Bowdyn’s jaw dropped. He gaped at Nyle, his expression one of pure incredulity. Then, he laughed. A deep, resonating belly laugh that drew the attention of several passing villagers. Indeed, he might have rolled from the roof and cracked open his thick skull on the ground below had not Nyle grabbed him and delivered a helpful cuff to his jaw. Bowdyn ceased his mirth and rubbed his bruised chin.

“What was that for?”

“I do not care to discuss this with the entire settlement,” Nyle ground out, his patience ebbing.

“Discuss what? In any case, I doubt that anyone else would even understand your lack-witted attempt at humour.”

“I am not joking.”

“You think not? It certainly sounded so to me.
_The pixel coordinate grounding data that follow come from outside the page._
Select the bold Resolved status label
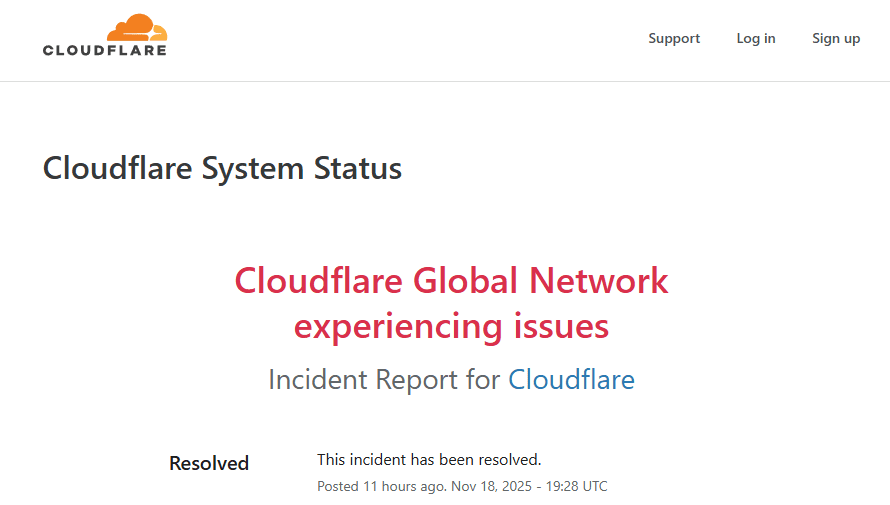890x505 pixels. pos(209,463)
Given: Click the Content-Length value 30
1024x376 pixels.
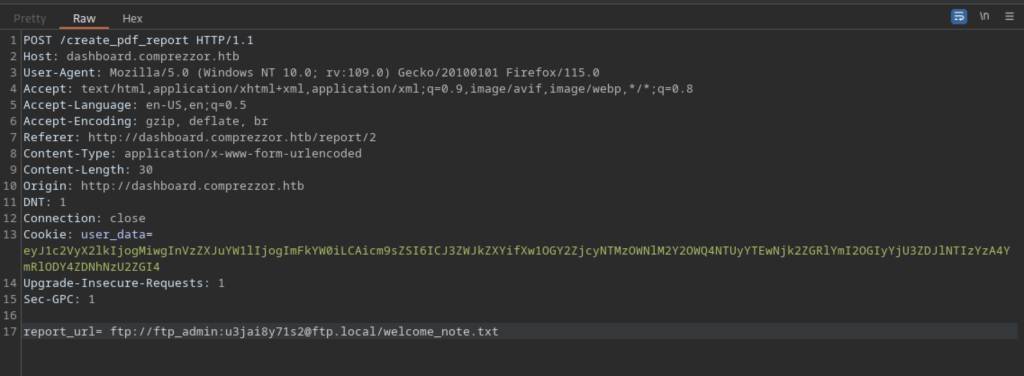Looking at the screenshot, I should coord(146,170).
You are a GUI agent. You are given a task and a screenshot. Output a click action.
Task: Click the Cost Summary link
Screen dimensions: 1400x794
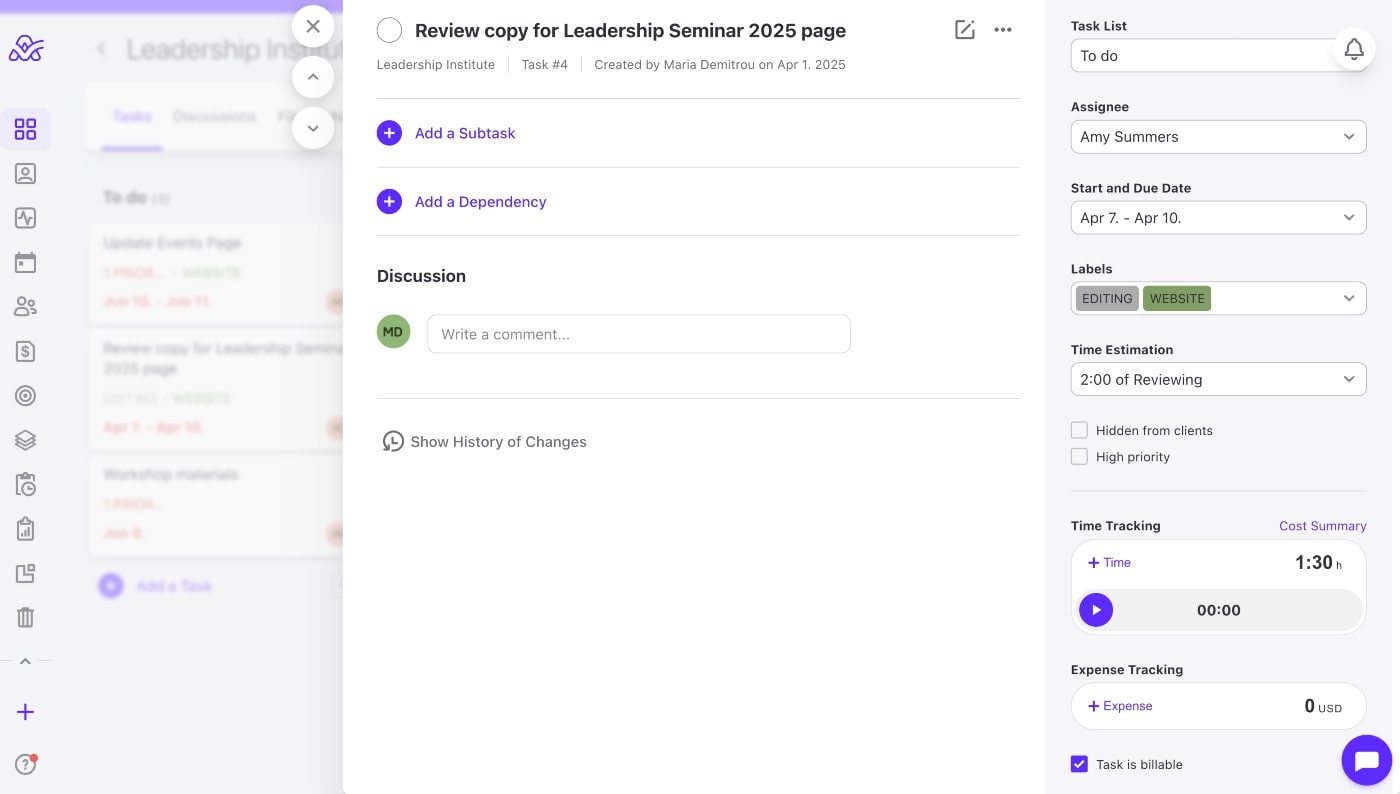(1322, 526)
You actually seemed to be suggesting that Kristin Lofnsdottir might look kindly upon an offer to pass her between the two of us like a mug of fine ale.”

“There is no accounting for the vagaries of the feminine mind,” murmured Nyle.

“It is the vagaries of your mind which bear some scrutiny. Are you quite deranged? She would likely drown you in the well if you suggested such a thing to her, unless she took mercy and brained you first. Come to think of it, that is her preferred method of dealing with your clod-headed attempts to woo her. Please, do not bring Kristin’s wrath down upon me also, I do not believe my poor skull would withstand such an onslaught.”

Nyle was unperturbed. He had not expected his brother to agree immediately. Bowdyn was ever inclined to seek out the flaws in a scheme before he could acknowledge the prospect of success. “Just give the matter some thought. That is all I ask.” He picked up his knife and set to work again.

So far, so good.

 

* * *

 

“Thank you again for your hospitality, Merewyn.” Kristin set down her empty mug and rose from the table. “Now, I shall leave you if I may. It is late and there is much we need to accomplish tomorrow if we are to sail the following day. I have furs to load, and copper.”

“My brothers will help.” Merewyn nudged Bowdyn, none too gently he thought.

“Ah, yes, of course. We shall aid you. It is, after all, our cargo too.”

Was Kristin’s distracted nod a little too distant? To Bowdyn’s way of thinking she was far too long accustomed to relying on none but herself. He returned her polite wishes for a good night and watched her leave Mathios’ longhouse to return to her own small dwelling. Merewyn and one or two other women had provided her with enough benches to set up her own household, some pots and other household items, and a decent bed to tuck away in her sleeping alcove. The place was small but comfortable. Best of all, it was private.

Bowdyn exchanged a knowing glance with Nyle and the pair rose from the table also. “I shall check the horses before finding my own bed,” Bowdyn announced to the room at large.

“I shall come with you,” offered Nyle.

No one made comment when they left the longhouse together.

“I am glad you eventually saw the good sense in my suggestion.” They were already halfway across the village when Nyle spoke, and they were not headed in the direction of the stables.

Nyle’s smug expression grated on Bowdyn’s nerves. He was not about to admit he actually agreed that they could both fuck Kristin, though in truth he had rather come around to the notion. Nyle might be the one with the most vivid imagination but Bowdyn was not exactly lacking in this respect either. Once the initial surprise receded he began to visualise the possibilities and they were tantalising indeed. It had not taken him long to seek out Nyle, return the punch to the jaw, and start to formulate their plans.

They had both agreed that it would be best to approach Kristin in the seclusion of her own longhouse since there would be precious little privacy to be found once they were at sea. This was the first time such an opportunity had presented itself, and it was not to be squandered.

“You would have never shut up about it had I not,” he retorted.

Nyle chuckled. “I’m looking forward to this.”